Pour comprendre mieux la situation, lire l'article de Marcel Boiteux ex Directeur général de l'EDF (lien). Explications: dans une économie de marché à multiples entreprises, le prix de marché s'établit au coût de l'entreprise la moins performante afin que celle-ci avec toutes les entreprises présentes sur le marché puissent satisfaire la totalité de la demande. C'est particulièrement le cas du cuivre. Si on établit un graphique cumulatif production/coûts (lien) on trouve un très petit nombre d'entreprises - 20% - qui produisent en dessous 40% du prix de marché, un grand nombre d'entreprises 90% qui produisent à un coût inférieur à 90% du prix du marché; et la quasi totalité des entreprises qui produisent en dessous du prix du marché. Ce sont le petit nombre d'entreprises qui produisent à un coût inférieur à 60% du prix de marché qui font le plus de profit, ce qui leur permet de continuer les recherches afin de remplacer leur mine par une autre quand elle sera épuisée. En général les nouvelles mines sont moins riches; de sorte que l'ensemble des entreprises se décale vers des coûts plus élevés. Ce mouvement est renforcé quand la hausse de la demande et son excès par rapport à la production offerte augmentent le prix de marché. La hausse du prix incite les producteurs à mettre en perce de nouveaux gisements, lesquels sont plus coûteux à exploiter, ou d'autres producteurs à entrer sur le marché. La hausse du prix incite aussi à rechercher des progrès techniques ce qui permet de compenser l'évolution du prix à la hausse mais jusqu'à un certain point seulement.

Dans le cas de l'électricité en France, EDF a été jusqu'ici en position de monopole par un choix historique. Les tarifs étaient régulés et reflétaient les coûts économiques de production dans l'intérêt des consommateurs particuliers et entreprises. Avec l'instauration de la concurrence, le prix de marché met EDF dans la situation de l'entreprise la plus performante et lui confère une rente élevée, ceci à cause du nucléaire. En régime de concurrence, le prix de marché déterminé par le producteur le moins performant s'établit à 55-60€/Mwh alors que le tarif réglementé EDF en France est de 42€/Mwh.

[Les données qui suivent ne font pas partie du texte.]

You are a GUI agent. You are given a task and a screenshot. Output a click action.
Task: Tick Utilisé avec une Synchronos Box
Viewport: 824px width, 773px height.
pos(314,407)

Il n'y a donc pas de concurrence possible si EDF vend son électricité en France au prix de 42€/Mwh soit environ 15-20€ en dessous du prix de marché. La loi Nome a pour objet d'obliger EDF à vendre jusqu'à 25% de sa production aux producteurs alternatifs au prix de 42€/Mwh ce qui les rendra compétitifs. Le dispositif est cependant transitoire et d'une durée de 15 ans afin de permettre aux producteurs alternatifs de mettre en oeuvre des moyens de production dont on espère qu'ils seront innovants et performants pour le bénéfice des consommateurs.